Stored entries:

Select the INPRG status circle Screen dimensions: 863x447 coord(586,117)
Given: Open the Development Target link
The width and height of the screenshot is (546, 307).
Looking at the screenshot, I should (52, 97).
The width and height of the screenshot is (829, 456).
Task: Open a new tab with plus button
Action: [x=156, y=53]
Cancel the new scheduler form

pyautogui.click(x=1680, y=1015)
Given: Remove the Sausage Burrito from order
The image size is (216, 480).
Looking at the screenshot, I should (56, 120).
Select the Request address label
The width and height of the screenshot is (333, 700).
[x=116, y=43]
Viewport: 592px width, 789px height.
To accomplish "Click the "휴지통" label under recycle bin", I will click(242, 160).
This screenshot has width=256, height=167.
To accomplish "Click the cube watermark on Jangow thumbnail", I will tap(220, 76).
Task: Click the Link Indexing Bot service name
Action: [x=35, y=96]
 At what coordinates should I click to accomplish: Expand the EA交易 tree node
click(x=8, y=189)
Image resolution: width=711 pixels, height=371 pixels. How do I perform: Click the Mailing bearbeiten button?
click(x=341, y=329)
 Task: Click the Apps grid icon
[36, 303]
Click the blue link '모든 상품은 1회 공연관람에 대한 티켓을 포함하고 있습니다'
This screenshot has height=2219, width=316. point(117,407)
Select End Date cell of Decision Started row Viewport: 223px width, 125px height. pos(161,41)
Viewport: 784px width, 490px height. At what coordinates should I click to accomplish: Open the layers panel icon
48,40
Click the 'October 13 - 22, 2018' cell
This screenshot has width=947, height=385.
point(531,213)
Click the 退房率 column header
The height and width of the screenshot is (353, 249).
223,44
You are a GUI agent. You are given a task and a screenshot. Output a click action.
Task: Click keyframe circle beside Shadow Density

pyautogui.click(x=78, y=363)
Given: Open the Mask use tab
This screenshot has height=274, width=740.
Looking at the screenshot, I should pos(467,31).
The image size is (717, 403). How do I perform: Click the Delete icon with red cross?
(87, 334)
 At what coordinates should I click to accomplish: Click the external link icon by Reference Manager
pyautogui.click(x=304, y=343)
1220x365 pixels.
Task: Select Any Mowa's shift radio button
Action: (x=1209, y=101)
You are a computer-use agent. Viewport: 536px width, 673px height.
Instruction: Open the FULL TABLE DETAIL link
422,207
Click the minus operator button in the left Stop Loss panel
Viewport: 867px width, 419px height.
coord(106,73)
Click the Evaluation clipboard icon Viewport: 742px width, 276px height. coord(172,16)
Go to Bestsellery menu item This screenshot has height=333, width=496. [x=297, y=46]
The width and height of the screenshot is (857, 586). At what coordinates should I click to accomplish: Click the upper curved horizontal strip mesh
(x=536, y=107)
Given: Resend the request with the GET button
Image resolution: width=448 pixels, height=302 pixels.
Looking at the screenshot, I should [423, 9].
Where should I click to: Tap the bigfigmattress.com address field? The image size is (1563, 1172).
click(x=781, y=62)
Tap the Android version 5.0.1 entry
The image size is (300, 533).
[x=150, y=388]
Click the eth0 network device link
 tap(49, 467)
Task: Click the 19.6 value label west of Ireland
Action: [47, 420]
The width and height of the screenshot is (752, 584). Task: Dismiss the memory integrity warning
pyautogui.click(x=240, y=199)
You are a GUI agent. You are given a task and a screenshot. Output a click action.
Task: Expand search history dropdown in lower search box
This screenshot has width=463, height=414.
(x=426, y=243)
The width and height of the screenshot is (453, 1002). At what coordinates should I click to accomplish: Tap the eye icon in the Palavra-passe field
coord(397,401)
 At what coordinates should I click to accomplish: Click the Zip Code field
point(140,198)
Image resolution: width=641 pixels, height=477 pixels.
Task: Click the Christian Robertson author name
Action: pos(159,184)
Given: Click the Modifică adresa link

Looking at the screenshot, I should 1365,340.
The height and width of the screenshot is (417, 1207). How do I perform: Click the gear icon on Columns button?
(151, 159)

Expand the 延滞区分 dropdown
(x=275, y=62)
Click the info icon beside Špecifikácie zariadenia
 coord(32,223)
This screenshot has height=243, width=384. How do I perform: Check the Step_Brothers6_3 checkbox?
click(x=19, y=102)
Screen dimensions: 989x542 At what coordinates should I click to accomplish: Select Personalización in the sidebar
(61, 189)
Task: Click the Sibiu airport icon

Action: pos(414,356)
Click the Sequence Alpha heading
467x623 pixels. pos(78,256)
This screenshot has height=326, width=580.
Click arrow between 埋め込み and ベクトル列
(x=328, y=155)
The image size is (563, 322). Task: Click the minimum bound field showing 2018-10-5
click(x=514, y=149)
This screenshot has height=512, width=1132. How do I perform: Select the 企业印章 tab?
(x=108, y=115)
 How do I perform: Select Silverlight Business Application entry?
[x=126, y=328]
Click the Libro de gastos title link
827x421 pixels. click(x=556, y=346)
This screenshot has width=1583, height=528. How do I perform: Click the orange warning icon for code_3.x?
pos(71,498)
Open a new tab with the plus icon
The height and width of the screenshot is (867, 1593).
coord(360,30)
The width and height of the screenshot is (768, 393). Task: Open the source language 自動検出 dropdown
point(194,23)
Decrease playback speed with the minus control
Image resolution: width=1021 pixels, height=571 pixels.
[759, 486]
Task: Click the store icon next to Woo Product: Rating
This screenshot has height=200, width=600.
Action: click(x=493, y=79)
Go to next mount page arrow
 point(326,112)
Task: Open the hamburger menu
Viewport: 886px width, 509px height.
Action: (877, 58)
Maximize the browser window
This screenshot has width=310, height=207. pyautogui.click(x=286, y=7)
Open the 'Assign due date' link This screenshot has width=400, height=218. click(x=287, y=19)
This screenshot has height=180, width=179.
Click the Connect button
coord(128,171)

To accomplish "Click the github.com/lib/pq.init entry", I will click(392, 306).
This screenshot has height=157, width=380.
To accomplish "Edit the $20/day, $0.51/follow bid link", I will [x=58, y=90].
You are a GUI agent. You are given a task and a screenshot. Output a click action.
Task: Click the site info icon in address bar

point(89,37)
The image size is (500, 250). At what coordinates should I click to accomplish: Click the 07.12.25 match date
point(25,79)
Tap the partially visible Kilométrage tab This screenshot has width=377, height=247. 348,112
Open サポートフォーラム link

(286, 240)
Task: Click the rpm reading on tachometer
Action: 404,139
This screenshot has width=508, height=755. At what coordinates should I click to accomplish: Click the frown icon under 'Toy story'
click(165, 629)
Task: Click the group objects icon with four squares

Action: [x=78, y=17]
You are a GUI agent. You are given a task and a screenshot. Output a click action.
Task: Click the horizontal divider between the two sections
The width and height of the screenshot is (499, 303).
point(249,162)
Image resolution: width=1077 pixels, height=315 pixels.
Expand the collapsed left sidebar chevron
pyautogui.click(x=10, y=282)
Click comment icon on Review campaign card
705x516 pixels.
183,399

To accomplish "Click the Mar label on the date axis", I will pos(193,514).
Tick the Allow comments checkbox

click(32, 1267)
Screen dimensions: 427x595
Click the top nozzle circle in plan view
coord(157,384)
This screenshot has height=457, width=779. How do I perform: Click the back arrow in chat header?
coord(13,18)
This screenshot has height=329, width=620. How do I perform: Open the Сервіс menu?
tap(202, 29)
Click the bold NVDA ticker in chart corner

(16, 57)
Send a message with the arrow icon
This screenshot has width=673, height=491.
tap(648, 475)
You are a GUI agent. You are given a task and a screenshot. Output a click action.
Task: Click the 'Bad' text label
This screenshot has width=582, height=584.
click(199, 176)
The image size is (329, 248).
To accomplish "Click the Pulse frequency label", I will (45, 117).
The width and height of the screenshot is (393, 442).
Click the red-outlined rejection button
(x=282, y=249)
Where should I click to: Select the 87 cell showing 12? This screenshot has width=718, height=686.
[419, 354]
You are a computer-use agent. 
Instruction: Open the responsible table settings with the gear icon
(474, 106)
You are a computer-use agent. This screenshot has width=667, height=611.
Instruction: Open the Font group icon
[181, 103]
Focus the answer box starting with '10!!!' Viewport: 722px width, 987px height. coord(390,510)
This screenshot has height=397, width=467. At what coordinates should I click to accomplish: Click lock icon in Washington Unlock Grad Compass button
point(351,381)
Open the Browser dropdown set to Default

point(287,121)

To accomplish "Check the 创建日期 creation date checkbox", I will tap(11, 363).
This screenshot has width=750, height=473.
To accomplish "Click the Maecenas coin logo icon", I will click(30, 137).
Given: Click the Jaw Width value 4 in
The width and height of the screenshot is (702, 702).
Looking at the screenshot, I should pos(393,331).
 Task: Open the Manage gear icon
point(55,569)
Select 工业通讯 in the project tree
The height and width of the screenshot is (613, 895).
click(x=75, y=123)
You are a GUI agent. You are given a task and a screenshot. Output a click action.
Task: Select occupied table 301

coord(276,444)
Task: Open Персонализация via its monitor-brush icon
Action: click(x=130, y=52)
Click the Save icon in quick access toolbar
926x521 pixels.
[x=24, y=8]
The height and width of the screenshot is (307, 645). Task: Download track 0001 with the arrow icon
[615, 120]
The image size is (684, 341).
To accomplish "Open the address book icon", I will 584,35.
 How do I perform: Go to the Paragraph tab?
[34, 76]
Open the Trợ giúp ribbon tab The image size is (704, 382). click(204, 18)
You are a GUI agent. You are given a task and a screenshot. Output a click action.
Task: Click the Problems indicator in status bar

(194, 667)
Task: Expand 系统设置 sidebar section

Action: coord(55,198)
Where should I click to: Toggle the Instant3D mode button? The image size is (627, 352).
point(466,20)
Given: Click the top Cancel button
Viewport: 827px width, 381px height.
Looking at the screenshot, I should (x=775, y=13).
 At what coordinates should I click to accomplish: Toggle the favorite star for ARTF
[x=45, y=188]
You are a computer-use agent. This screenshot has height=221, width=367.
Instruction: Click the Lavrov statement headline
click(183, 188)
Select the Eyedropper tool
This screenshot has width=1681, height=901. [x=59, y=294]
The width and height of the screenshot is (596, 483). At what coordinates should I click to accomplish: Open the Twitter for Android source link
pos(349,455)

_Problem statement:_ The answer should consist of the lines from the first line of the entries through the line with "This screenshot has width=256, height=167.", copied exactly.

_Solution below:_
Select the INPRG status circle Screen dimensions: 863x447 coord(586,117)
Given: Open the Development Target link
The width and height of the screenshot is (546, 307).
Looking at the screenshot, I should (52, 97).
The width and height of the screenshot is (829, 456).
Task: Open a new tab with plus button
Action: [x=156, y=53]
Cancel the new scheduler form

pyautogui.click(x=1680, y=1015)
Given: Remove the Sausage Burrito from order
The image size is (216, 480).
Looking at the screenshot, I should (56, 120).
Select the Request address label
The width and height of the screenshot is (333, 700).
[x=116, y=43]
Viewport: 592px width, 789px height.
To accomplish "Click the "휴지통" label under recycle bin", I will click(242, 160).
This screenshot has width=256, height=167.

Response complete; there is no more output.